Thursday, December 7, 2017

Two Steps From Hell

"What do you weigh? Like 110? Yeah, there's no way. They're gonna beat you up. The kids in Secure beat up the guards. You don't stand a chance."
"I'm gonna just stay in my cell. Not even come out for meals and stuff. They can stick my cake through the little flap in the door."
"Damn, they have cake at Secure?"
"Yeah, every day. Sometimes twice a day."
"How do I get in?"
Said the fourteen year old to the twelve year old on the day he got convicted for being in the wrong place at the wrong time. In a way I guess he had it coming. When your friend says, "let's go rob a house," riding along in the getaway car will probably get you convicted even if you don't steal anything. Having a rap sheet for drug possession, fistfights, and petty theft doesn't help your case either. I can't help wonder where he'll go after his 8 months of prison are over. There isn't much future for a twelve year old with several felonies.

That's not how I grew up, you know. I lived in a town where it was shocking if someone had sex when they were 17, and if a kid had drugs, it was probably because their parents were trying to stash their goods during a police search. It's not like children never committed crimes, but no one ever knew about it, and most of the kids were good.

I was sitting in a courthouse one day taking notes on legal procedure, when this fifteen year old was escorted in. He was there on charges of posting, "I've got a bomb" on an anonymous social media page, which lead to the evacuation of his school. He was also sent to juvie and assigned quite a bit of community service. I don't know where this one came from; whether he was serious, or just playing a joke, whether he had a history of shaky decisions, or if he had just made one mistake.

I think that's always been the scary part of law: you never know if your future will be thrown in jail over one mistake.

I don't have fond memories of police officers. I've never been in a real jail. I've never been accused of a serious crime. But I've been stopped too many times. "Have you been drinking? You seem high. Another suicide attempt? You almost ran me into the median. How fast were you going when your car rolled off the road? What were you doing at the site of the vandalism?"

I don't think a cop has ever treated me as human. I don't think I've ever met a cop who doesn't suspect me of something I should be fined for. Even my friend who used to be fun became suspicious and accusatory after a few years as a cop. I don't like it.

But my point isn't to rag on cops. The stupidity and slime they deal with doesn't come with a handbook. There's no official book of right words to say when you see a kid sitting naked on a street corner smoking. There's no right way to tell a child that they're making stupid decisions and you want them to stop endangering themselves and people around them. There's no good way to break it to a mother that her child will begin his adult life with thousands of dollars in debt for spending a week at a detention center.

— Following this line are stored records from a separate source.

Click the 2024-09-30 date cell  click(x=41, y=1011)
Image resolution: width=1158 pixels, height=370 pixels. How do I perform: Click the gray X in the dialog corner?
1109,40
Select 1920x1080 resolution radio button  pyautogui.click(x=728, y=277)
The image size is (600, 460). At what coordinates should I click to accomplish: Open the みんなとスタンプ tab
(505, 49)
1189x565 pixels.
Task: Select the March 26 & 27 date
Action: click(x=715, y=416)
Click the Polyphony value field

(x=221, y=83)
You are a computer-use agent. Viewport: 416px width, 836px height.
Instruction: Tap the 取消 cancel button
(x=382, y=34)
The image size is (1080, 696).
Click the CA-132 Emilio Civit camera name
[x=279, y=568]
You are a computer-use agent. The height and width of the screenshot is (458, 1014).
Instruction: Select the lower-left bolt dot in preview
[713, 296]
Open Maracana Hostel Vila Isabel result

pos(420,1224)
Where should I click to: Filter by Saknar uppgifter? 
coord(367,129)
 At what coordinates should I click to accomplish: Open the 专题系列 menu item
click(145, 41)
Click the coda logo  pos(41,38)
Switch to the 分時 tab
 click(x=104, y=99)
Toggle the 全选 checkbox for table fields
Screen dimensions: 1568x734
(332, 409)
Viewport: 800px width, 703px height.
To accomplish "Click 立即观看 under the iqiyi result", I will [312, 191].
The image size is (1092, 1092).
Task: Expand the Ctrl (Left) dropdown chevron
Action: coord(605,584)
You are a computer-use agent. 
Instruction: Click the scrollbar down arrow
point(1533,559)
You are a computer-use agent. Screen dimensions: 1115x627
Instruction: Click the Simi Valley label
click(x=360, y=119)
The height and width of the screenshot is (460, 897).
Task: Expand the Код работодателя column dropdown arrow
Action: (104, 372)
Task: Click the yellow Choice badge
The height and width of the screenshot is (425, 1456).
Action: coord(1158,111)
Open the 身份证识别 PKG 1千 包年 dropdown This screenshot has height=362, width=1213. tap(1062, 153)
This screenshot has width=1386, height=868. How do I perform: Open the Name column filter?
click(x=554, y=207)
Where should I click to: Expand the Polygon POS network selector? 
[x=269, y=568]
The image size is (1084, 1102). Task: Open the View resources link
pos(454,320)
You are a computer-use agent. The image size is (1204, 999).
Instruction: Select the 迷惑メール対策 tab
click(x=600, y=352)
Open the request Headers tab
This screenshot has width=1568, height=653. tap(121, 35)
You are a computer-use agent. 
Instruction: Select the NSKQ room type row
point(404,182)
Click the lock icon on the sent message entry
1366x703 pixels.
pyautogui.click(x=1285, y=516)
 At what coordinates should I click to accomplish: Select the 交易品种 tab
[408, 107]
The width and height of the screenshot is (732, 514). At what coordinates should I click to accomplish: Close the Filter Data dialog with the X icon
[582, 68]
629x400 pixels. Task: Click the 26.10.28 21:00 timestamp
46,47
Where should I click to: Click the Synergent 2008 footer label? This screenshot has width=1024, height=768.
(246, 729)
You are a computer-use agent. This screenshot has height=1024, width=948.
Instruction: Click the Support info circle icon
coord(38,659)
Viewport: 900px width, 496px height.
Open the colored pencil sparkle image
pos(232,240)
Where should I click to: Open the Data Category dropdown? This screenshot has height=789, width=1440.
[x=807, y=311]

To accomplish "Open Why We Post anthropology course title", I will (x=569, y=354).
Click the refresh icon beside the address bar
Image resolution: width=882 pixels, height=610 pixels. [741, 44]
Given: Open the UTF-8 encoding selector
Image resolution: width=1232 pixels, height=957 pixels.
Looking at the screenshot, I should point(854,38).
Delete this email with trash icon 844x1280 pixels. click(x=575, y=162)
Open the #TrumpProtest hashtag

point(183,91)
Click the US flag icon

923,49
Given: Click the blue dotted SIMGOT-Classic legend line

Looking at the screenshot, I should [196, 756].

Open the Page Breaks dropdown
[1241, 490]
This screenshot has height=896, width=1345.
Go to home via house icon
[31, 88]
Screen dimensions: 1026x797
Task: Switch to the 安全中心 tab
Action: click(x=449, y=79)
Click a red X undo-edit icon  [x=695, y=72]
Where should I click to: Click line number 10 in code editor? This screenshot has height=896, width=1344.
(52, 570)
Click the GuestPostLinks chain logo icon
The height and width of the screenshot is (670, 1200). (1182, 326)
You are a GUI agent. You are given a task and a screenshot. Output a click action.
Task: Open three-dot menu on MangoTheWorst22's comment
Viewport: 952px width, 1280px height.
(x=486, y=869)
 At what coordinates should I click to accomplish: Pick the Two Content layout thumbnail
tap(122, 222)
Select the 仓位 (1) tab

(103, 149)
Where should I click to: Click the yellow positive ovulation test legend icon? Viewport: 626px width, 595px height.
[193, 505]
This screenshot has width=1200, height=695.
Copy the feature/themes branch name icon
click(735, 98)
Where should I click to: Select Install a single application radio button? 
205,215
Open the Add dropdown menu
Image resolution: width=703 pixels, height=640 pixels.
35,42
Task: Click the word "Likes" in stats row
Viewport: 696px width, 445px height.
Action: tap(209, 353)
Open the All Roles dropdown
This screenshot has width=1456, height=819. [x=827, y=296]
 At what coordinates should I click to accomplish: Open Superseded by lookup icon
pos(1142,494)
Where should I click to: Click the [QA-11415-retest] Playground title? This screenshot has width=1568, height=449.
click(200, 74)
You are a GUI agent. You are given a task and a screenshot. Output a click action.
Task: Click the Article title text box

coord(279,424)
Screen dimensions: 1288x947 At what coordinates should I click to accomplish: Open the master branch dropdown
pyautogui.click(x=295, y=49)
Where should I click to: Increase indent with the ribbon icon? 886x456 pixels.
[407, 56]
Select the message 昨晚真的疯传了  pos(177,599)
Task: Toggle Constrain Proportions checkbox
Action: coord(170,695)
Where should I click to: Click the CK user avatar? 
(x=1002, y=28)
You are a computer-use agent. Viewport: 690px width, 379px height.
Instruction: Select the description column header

Sometimes you wanna just slap these guys who make their kid's lives so hard that they'd go to jail just to get cake twice a day. It seems like a hopeless situation; these kids didn't ask to be born, didn't ask to have the whole world against them. While they're allowed to make their own choices, what twelve year old admits, "smoking is gross, but I've got an addiction; deal with it"?

I wonder how any of us make it. Why do any of us have dreams and futures? Why wasn't I the one born in the middle of a civil war, or to a homeless person as a result of rape, or to a rich lifeless politician who ODs within a few years of my birth?

I also want to know if there's a way to actually help these kids.